Damit rückt Grafing - und die Brauerei Wildbräu als einzige in der Stadt verbliebene - in der bayerischen Biergeschichte ziemlich weit nach oben. Laut Schäfer gibt es im Freistaat nämlich nur zwei andere Brauereien, für die eine längere Geschichte dokumentiert ist: die beiden Klosterbrauereien Weihenstephan und Weltenburg, die sich auf das Jahr 1040 und 1050 datieren lassen. Die Münchner im Übrigen, darauf wies Walter König, Geschäftsführer des Bayerischen Brauerbunds, hin, seien erst knapp drei Jahrhunderte später in die Bierproduktion eingestiegen: Auf 1328 datiert der erste Beleg für die Brauerei der Augustiner.

Weshalb den Grafingern auch eine ganz besondere Bedeutung zukommt, so König bei der Feier der Bärenstädter Brautradition. Zunächst sei man beim Brauerbund zwar etwas skeptisch gewesen, als die Grafinger ihre Brauerei von 1616 - so steht es im übrigen noch auf den derzeit im Handel erhältlichen Wildbräu-Bierflaschen - gute fünfeinhalb Jahrhunderte rückdatieren lassen wollten. Die von Schäfer im Bayerischen Hauptstaatsarchiv aufgetriebene Urkunde über das Erbe und die Rente Conrads habe eventuelle Zweifel indes schnell ausgeräumt. "Das sind die Belege, die wir brauchen", so König - und dabei geht es nicht um interessante Einblicke in die Historie, sondern um harte Bandagen im Kampf um Urheberrechte an der Marke "Bayerisches Bier". Die wollten sich nämlich einige sichern, so König weiter, weshalb solche Belege über bayerische Brautradition seit dem Hochmittelalter durchaus nicht ganz unwichtig seien - "auch um Nachahmern vor Gericht zu begegnen".

______________________________

--- AUFGABE ---
Schreib aus dem Text über die Grafinger Brauerei das Stück wortgetreu heraus, das bei den Worten mit „Damit rückt Grafing“ anfängt und nach „die Brauerei der Augustiner.“ aufhört.

--- GEGEBENE EINTRÄGE ---
______________________________

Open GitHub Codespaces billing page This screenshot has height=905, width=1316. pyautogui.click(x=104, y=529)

______________________________

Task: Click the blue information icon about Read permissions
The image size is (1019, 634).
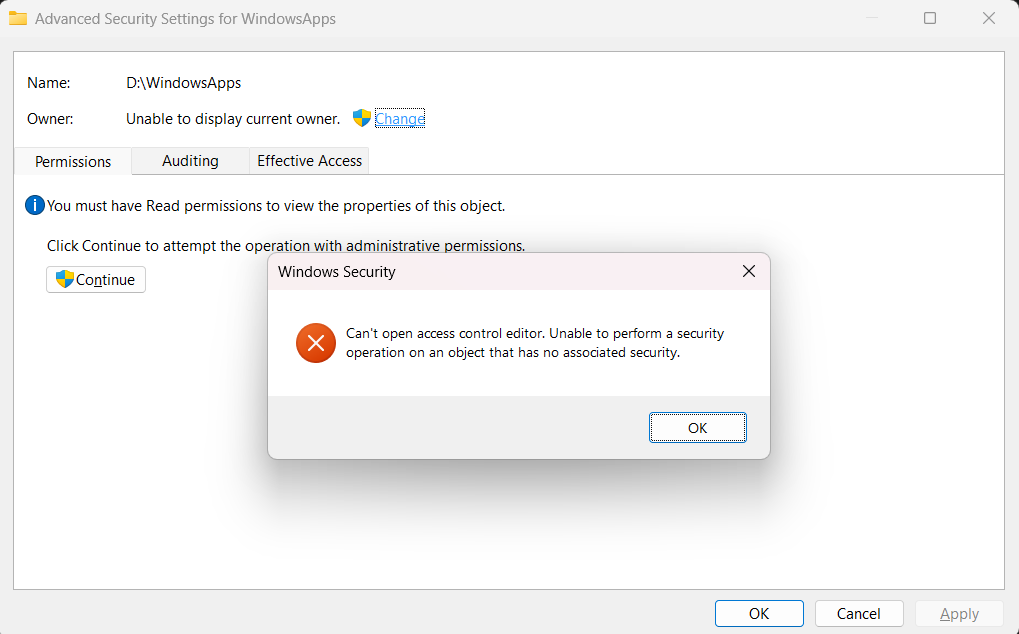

______________________________

--- LÖSUNG DAZU ---
Damit rückt Grafing - und die Brauerei Wildbräu als einzige in der Stadt verbliebene - in der bayerischen Biergeschichte ziemlich weit nach oben. Laut Schäfer gibt es im Freistaat nämlich nur zwei andere Brauereien, für die eine längere Geschichte dokumentiert ist: die beiden Klosterbrauereien Weihenstephan und Weltenburg, die sich auf das Jahr 1040 und 1050 datieren lassen. Die Münchner im Übrigen, darauf wies Walter König, Geschäftsführer des Bayerischen Brauerbunds, hin, seien erst knapp drei Jahrhunderte später in die Bierproduktion eingestiegen: Auf 1328 datiert der erste Beleg für die Brauerei der Augustiner.